Exhibe varias deficiencias el actual servicio de taxis

02 Mar 2018

En nuestra edición del domingo último, varios vecinos opinaban, desde diversos ángulos, sobre el funcionamiento práctico de la ordenanza 3713, que en 2016 creó el Servicio Único de Transporte de Pasajeros en Automóvil (Sutrappa). Es interesante revisar las respuestas.

La estipulación que establece la libre elección del taxi, recibía la objeción de que es imposible hacerlo cuando está alineado en sus paradas, dentro de las cuales existen normas a cuyo respecto la Municipalidad no legisla. El derecho a ser llevado por el itinerario más corto, es también de vigencia relativa, ya que si bien algunos choferes consultan sobre ese punto, hay otros que, tranquilamente, encaran el trayecto más largo o complicado, que es más costoso para el pasajero. También es difícil que se observe la obligación de dar un comprobante de pago del viaje a quien lo solicite: pocos choferes disponen de la “ticketera”.

El uso del cinturón de seguridad, no es posible muchas veces para el pasajero que ocupa el sitio de atrás. “No suelo encontrarlo en el asiento”, comentó uno de los encuestados. La cláusula de que el conductor debe prestar el servicio “correctamente aseado y vestido”, tampoco resulta de cumplimiento habitual. Una gran mayoría maneja en camiseta o bermudas, “como si fueran a la playa”, manifestó otra de las respuestas Una queja recurrente de los usuarios es la falta de aire acondicionado en las unidades. Sobre eso, el subdirector del Sutrappa comentó que como la ordenanza obliga a tener el aparato respectivo sólo a los coches dados de alta desde 2013, “el usuario no debe preocuparse, porque se irá actualizando a medida que pase el tiempo”. Cabe apuntar entonces que, mientras tanto, los pasajeros deberán soportar en sus viajes las altísimas temperaturas del verano tucumano. Esto aparte de encontrar, muchas veces, que cuando piden al chofer que ponga en marcha la refrigeración, le responden que el mecanismo está descompuesto. En realidad, si se cumpliera estrictamente la disposición de la ordenanza, circularían muchas más unidades con aire acondicionado que las que están disponibles actualmente. Como lo dice el funcionario del Sutrappa, el usuario que registra deficiencias en el servicio, debe formalizar la correspondiente denuncia ante la Dirección de Tránsito y Transporte de la Municipalidad de la Capital. Este es un tema sobre el que vale la pena detenerse. Entre nosotros no es común que el afectado por fallas se traslade al organismo municipal para plantear una queja. Sin duda, no lo hace porque juzga ese trámite una complicación inútil y, sobre todo, porque sospecha que las cosas quedarán en la nada, salvo el hecho de haberse ganado un enemigo en la persona del denunciado.
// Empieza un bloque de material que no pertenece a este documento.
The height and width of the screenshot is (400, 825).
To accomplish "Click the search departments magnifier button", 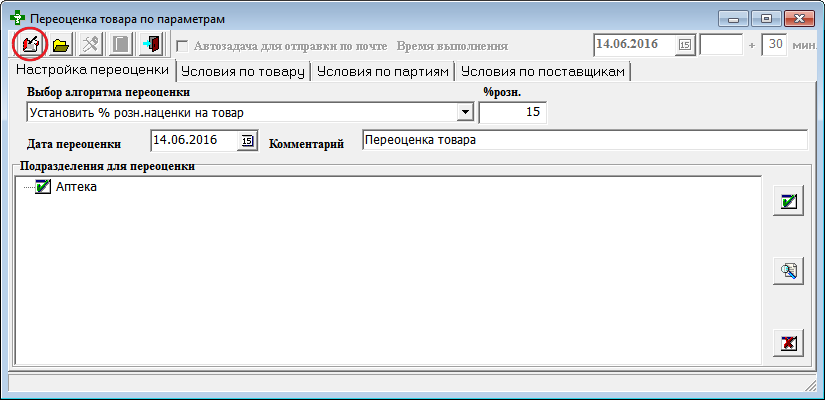I will coord(789,270).
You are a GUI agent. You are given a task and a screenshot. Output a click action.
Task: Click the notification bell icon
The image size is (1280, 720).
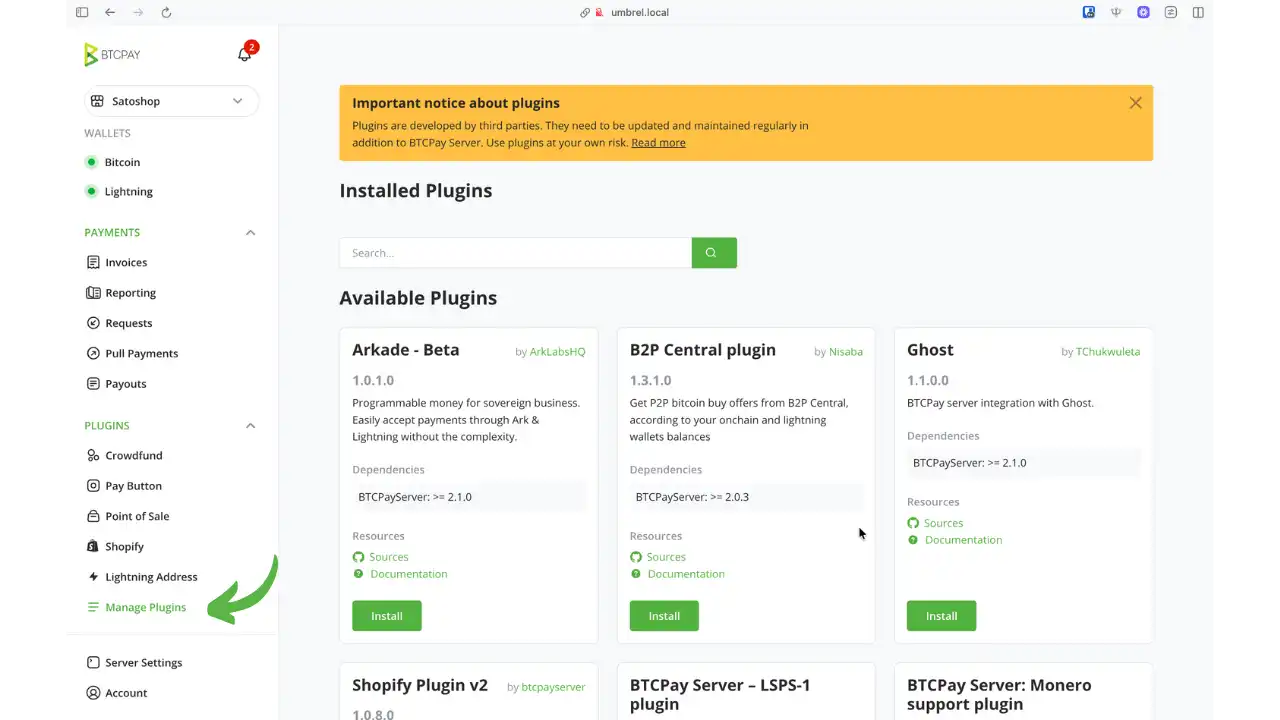tap(245, 54)
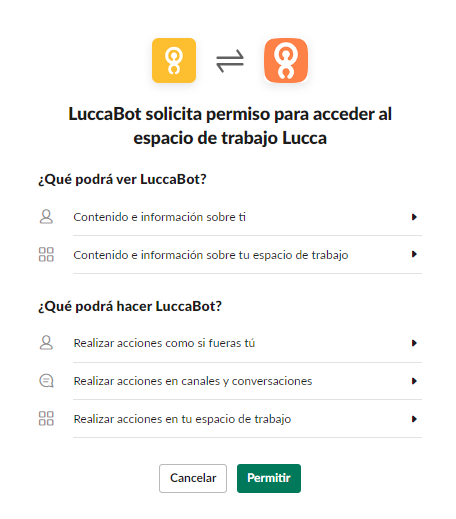The width and height of the screenshot is (456, 519).
Task: Click chat bubble icon beside canales y conversaciones
Action: 46,381
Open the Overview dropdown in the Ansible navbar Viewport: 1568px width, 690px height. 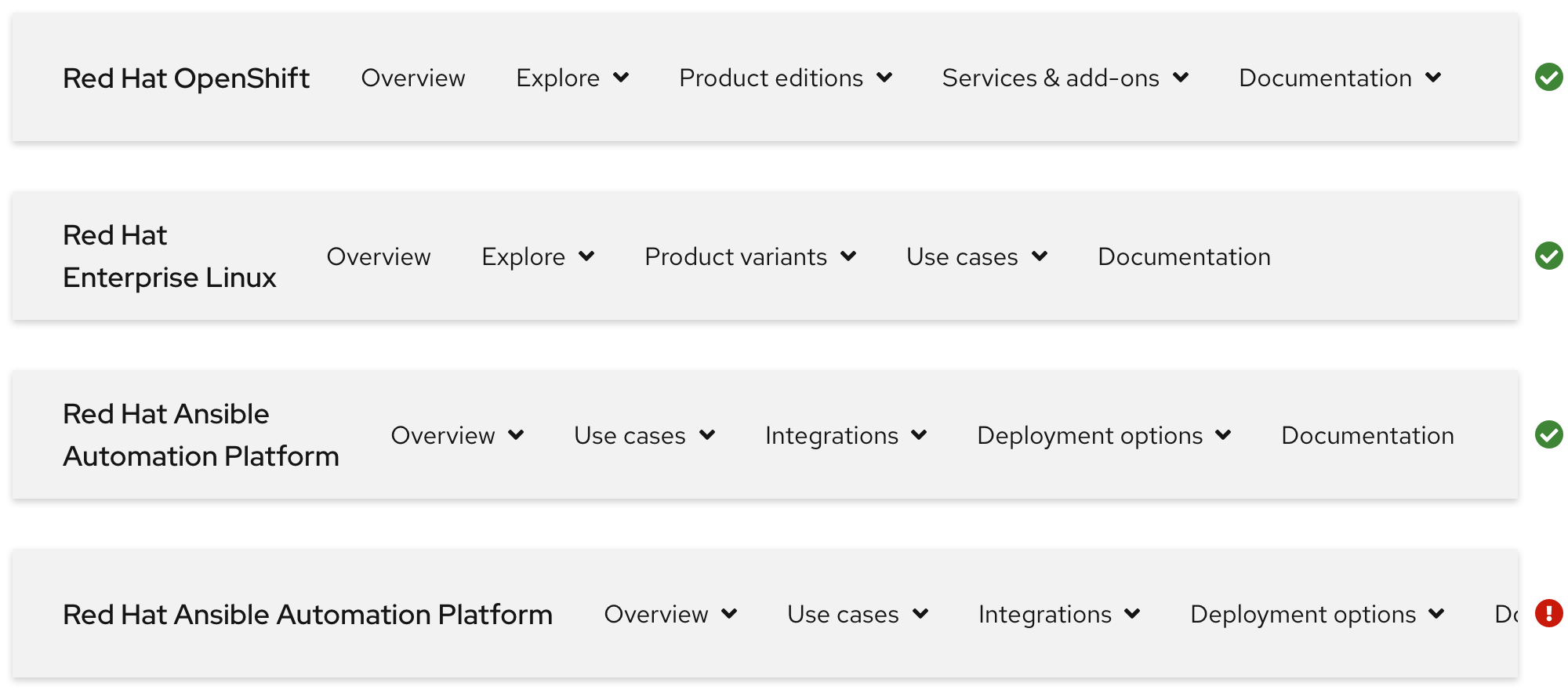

Por esa razón es que, pensamos, la Municipalidad debiera informar, periódicamente y en detalle, sobre las denuncias que ha recibido, y sobre las medidas que se han adoptado respecto de ellas. De esa manera, el público recuperaría la confianza en la autoridad comunal, se sentiría protegido por ella, y se acostumbrarían, los demás, a denunciar las situaciones negativas que pudieran afectarlos.

Los taxis constituyen, de más está decirlo, un servicio público de extremada importancia en todos los centros urbanos, y mucho más en una ciudad tan populosa como nuestra San Miguel de Tucumán. A todos interesa que su funcionamiento se desarrolle con estricta sujeción a las normas que lo regulan.